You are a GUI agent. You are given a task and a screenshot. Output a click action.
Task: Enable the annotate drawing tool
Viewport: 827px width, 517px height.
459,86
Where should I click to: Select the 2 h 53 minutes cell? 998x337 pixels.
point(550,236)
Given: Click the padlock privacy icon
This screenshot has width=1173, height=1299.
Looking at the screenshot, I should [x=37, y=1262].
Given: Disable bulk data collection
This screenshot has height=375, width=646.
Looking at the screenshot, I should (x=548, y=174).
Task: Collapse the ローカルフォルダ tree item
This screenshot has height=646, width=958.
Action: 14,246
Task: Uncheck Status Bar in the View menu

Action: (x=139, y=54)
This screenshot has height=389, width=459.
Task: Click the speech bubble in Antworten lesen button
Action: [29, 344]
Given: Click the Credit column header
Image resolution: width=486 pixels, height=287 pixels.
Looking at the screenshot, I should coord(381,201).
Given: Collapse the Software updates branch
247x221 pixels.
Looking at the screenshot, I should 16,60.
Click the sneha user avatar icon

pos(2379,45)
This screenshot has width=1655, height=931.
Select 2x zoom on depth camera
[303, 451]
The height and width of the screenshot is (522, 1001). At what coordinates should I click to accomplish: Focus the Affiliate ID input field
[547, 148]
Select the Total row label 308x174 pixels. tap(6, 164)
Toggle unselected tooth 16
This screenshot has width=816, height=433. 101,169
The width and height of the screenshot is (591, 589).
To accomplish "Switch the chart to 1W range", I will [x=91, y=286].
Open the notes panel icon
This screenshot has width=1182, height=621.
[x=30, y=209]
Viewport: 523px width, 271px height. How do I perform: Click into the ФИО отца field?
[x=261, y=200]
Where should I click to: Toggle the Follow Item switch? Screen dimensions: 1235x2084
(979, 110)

------

- _TASK BRIEF_
Can you reproduce every one of the items above verbatim, line for line?

- _RESPONSE FOR THIS EXERCISE_
You are a GUI agent. You are given a task and a screenshot. Output a click action.
Task: Enable the annotate drawing tool
Viewport: 827px width, 517px height.
459,86
Where should I click to: Select the 2 h 53 minutes cell? 998x337 pixels.
point(550,236)
Given: Click the padlock privacy icon
This screenshot has width=1173, height=1299.
Looking at the screenshot, I should [x=37, y=1262].
Given: Disable bulk data collection
This screenshot has height=375, width=646.
Looking at the screenshot, I should (x=548, y=174).
Task: Collapse the ローカルフォルダ tree item
This screenshot has height=646, width=958.
Action: 14,246
Task: Uncheck Status Bar in the View menu

Action: (x=139, y=54)
This screenshot has height=389, width=459.
Task: Click the speech bubble in Antworten lesen button
Action: [29, 344]
Given: Click the Credit column header
Image resolution: width=486 pixels, height=287 pixels.
Looking at the screenshot, I should coord(381,201).
Given: Collapse the Software updates branch
247x221 pixels.
Looking at the screenshot, I should 16,60.
Click the sneha user avatar icon

pos(2379,45)
This screenshot has width=1655, height=931.
Select 2x zoom on depth camera
[303, 451]
The height and width of the screenshot is (522, 1001). At what coordinates should I click to accomplish: Focus the Affiliate ID input field
[547, 148]
Select the Total row label 308x174 pixels. tap(6, 164)
Toggle unselected tooth 16
This screenshot has width=816, height=433. 101,169
The width and height of the screenshot is (591, 589).
To accomplish "Switch the chart to 1W range", I will [x=91, y=286].
Open the notes panel icon
This screenshot has width=1182, height=621.
[x=30, y=209]
Viewport: 523px width, 271px height. How do I perform: Click into the ФИО отца field?
[x=261, y=200]
Where should I click to: Toggle the Follow Item switch? Screen dimensions: 1235x2084
(979, 110)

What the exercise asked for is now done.